[A block of data]
↓↓↓

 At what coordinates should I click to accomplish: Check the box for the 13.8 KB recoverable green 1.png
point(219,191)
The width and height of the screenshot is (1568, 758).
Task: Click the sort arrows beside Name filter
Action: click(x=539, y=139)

↑↑↑

EXERCISE DESCRIPTION -> Rewrite these lines with "recoverable" swapped for "deleted" and everything else left as it is.

RESPONSE ->
 At what coordinates should I click to accomplish: Check the box for the 13.8 KB deleted green 1.png
point(219,191)
The width and height of the screenshot is (1568, 758).
Task: Click the sort arrows beside Name filter
Action: click(x=539, y=139)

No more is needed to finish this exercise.